What exactly is the threat, and why is cleanup taking so long?

Is the river tainted, and do the towns downstream need to worry?

Is it in the air?

And where exactly did this threat come from, and why is there such a need for secrecy and security?

In response, the article quoted an unnamed army general:

“First and foremost, we need to assure the people that there is absolutely no need for panic or distress. We have the Spokane situation well in hand. And while we can’t go into the specifics of the threat for fear of jeopardizing ongoing investigations and research, we can tell you that we know exactly what’s going on. We are still testing—under the purview of the EPA and with the assistance of some of the nation’s greatest environmental scientists—in order to ensure that every last molecule of contamination has been removed from this great city.

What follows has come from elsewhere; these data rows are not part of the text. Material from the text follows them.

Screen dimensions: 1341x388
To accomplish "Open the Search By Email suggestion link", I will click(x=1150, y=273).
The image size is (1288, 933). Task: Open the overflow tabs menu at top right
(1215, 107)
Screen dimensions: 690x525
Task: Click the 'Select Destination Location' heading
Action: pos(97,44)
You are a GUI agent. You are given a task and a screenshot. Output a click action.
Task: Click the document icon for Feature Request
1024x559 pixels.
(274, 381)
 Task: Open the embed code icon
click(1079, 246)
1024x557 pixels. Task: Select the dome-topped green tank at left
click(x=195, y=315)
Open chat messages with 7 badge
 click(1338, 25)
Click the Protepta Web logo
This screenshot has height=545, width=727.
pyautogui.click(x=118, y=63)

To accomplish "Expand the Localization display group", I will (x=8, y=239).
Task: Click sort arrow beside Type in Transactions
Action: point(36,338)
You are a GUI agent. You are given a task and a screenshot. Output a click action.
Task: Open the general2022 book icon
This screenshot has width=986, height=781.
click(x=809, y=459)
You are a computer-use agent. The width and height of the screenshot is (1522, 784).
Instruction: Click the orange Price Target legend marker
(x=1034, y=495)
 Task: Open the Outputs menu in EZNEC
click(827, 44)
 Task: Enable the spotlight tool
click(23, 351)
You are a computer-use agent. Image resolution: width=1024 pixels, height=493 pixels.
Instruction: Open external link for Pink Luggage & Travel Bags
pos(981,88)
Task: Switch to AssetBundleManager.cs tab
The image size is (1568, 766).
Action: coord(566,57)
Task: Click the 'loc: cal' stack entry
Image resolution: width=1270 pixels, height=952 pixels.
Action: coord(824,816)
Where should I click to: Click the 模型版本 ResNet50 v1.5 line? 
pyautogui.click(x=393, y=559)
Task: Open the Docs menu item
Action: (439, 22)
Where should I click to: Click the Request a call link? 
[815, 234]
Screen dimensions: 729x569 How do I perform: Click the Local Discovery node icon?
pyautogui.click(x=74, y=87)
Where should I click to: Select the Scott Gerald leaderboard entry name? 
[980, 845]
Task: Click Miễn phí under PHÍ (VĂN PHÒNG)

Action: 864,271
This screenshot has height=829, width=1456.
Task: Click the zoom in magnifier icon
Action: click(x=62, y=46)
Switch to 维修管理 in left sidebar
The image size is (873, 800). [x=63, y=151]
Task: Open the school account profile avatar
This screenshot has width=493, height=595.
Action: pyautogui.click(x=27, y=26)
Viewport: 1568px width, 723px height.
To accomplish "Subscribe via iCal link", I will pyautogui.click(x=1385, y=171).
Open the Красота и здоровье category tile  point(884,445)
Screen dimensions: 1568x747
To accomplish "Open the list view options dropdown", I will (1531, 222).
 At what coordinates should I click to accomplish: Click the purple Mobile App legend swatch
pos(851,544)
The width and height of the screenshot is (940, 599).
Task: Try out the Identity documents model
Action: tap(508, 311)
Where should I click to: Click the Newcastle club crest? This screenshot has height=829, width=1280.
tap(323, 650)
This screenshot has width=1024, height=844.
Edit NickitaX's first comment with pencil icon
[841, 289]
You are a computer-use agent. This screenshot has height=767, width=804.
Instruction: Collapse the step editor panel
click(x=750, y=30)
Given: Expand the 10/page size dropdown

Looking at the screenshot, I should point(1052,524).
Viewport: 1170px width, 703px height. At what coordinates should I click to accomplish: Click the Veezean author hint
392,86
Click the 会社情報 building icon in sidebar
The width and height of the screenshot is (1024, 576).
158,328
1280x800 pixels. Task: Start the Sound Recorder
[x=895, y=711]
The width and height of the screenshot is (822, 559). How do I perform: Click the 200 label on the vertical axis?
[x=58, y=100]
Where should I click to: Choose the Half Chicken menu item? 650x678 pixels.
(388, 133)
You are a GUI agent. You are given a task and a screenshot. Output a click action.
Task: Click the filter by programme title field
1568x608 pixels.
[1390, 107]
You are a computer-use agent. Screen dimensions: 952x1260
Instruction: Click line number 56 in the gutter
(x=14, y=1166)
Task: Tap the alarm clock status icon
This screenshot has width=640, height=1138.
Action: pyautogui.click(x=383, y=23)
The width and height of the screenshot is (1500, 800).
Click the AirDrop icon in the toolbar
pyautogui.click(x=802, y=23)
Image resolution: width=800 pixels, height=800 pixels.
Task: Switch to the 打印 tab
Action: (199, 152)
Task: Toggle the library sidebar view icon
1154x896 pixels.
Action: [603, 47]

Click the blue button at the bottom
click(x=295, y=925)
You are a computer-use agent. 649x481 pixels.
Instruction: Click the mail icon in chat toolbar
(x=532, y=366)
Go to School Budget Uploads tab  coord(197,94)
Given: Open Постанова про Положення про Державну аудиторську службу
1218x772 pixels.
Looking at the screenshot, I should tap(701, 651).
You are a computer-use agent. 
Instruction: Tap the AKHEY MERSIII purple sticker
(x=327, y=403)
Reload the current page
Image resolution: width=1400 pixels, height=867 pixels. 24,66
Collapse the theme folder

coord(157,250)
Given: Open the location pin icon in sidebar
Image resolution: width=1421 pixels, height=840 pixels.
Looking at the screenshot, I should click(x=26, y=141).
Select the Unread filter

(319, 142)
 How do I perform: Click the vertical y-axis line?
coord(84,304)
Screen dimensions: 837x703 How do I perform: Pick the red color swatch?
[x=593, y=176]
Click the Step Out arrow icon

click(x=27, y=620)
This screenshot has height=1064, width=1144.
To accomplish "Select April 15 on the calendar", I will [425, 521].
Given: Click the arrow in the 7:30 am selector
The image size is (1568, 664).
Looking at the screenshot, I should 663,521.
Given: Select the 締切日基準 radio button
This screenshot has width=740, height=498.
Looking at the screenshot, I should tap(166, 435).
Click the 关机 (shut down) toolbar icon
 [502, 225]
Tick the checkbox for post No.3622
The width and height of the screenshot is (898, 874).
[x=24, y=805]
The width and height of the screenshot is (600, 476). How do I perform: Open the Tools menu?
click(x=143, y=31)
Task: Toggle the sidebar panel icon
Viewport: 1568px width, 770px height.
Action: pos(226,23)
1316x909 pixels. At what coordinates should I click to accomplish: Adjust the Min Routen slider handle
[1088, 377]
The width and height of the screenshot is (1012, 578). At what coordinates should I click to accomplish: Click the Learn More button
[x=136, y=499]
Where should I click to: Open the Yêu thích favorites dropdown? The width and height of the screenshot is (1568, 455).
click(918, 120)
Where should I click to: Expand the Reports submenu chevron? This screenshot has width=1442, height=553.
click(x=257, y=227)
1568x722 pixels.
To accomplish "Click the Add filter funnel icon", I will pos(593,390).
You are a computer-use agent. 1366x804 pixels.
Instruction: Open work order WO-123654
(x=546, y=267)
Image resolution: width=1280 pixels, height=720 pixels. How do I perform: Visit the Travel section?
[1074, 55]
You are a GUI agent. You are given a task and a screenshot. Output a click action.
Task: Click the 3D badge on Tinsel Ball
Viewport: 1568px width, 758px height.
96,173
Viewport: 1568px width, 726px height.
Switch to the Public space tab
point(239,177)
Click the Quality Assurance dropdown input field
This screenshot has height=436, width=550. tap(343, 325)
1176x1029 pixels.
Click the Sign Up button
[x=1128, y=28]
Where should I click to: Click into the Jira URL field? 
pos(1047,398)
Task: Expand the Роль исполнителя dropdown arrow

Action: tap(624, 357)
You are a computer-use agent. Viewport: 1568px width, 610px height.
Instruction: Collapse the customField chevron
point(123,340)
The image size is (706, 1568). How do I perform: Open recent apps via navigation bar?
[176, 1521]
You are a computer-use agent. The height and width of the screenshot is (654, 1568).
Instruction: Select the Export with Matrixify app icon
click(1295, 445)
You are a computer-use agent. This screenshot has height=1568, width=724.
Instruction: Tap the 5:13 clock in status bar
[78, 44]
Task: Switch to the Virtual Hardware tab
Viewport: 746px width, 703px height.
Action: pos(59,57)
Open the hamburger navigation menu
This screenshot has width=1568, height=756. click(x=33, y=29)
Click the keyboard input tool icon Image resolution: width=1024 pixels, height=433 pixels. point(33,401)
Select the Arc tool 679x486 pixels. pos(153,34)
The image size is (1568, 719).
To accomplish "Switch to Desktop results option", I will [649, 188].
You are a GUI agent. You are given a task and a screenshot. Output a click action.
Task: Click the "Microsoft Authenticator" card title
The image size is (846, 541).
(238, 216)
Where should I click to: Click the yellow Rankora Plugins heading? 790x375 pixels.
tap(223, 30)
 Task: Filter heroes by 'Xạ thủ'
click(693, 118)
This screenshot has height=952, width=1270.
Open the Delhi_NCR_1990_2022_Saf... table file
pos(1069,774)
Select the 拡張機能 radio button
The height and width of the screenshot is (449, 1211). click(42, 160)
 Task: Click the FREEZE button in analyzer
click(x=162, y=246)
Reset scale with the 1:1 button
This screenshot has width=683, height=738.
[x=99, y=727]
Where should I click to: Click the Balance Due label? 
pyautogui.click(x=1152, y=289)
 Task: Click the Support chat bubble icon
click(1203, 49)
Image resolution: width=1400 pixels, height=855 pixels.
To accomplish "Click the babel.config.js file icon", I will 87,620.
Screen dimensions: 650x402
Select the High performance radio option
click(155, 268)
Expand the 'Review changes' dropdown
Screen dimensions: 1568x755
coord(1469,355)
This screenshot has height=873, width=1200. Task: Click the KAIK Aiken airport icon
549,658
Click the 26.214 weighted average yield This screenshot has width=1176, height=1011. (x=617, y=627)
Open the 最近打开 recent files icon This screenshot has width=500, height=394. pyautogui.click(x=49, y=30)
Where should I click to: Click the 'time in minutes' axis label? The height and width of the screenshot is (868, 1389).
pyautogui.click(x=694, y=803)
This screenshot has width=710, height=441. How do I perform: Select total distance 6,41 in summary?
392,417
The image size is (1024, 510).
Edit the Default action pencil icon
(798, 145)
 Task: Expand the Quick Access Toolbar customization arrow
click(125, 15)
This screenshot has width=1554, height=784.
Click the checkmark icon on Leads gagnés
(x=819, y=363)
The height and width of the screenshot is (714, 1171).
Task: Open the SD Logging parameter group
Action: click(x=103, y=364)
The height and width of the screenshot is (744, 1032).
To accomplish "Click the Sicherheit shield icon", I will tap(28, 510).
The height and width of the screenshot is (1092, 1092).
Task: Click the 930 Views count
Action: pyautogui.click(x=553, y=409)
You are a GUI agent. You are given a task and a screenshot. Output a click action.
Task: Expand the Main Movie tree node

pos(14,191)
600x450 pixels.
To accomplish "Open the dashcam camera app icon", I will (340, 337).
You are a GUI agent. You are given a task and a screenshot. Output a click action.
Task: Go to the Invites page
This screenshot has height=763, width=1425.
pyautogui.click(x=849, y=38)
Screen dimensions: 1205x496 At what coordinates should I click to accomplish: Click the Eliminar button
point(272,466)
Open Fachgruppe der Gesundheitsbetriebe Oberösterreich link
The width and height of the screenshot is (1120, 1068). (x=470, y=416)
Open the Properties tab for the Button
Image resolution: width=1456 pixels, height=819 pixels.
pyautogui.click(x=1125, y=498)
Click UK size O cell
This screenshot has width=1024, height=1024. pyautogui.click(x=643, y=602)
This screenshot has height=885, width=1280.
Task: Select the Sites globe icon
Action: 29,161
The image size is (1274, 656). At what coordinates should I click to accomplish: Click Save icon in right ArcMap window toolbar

The safety of the good people of Spokane is our primary concern, and we are not going to rush our efforts, not when we have the health and happiness of our citizens on the line. Only when every last one of our concerns has been addressed—only then, and not one second sooner—will we consider reopening the city to residents. In the meantime, the good people of Spokane have been well compensated for their inconvenience.”

When asked about a class-action lawsuit filed by cancer victims
and surviving family members, the commander general replied, “No comment.”

Up until this point, the article seemed like a standard-issue snow job—the government shoveling out the shit and the media repeating it ad nauseam. But in the last paragraphs, the writer gave voice to several of the conspiracy theories that had been floating around since day one. Was Spokane the site of a bio-weapon experiment gone awry? Was it ground zero for a terror attack, something the government felt compelled to hide?

Or was it something stranger?

Perhaps hoping to stoke controversy or, more likely, trying to end on a note of humor, the newspaper went on to print two of my photographs: the face between the wall and the spider with the human finger. The low-res black-and-white reproductions were almost incomprehensible, but the writer went on to describe them: “… what appears to be a disembodied human face and a spider with a human finger in place of one of its legs. Purported to have been smuggled out of Spokane, these pictures recently appeared on
the-missing-city.com
, an Internet message board devoted to Spokane-related speculation. The photographer is currently unknown.”

There wasn’t any commentary on the photos, but the writer’s message, in including them, seemed clear to me. It was a threat, a warning.

Without official word from the government—without comprehensive explanation and media oversight—the public would go about creating its own crazy theories, filling the giant vacuum left by the government’s bloodless and insincere “no comment”s. Including my pictures in the article … this was just a taste of things to come. Without the truth, the media would be stuck publishing more and more ridiculous speculation—and there was some truly strange speculation floating around out there, some downright sinister and paranoid stuff. With my pictures, it seemed like the writer was trying to force the government’s hand,
trying to force it—in the face of panic and confusion—to respond with information and truth.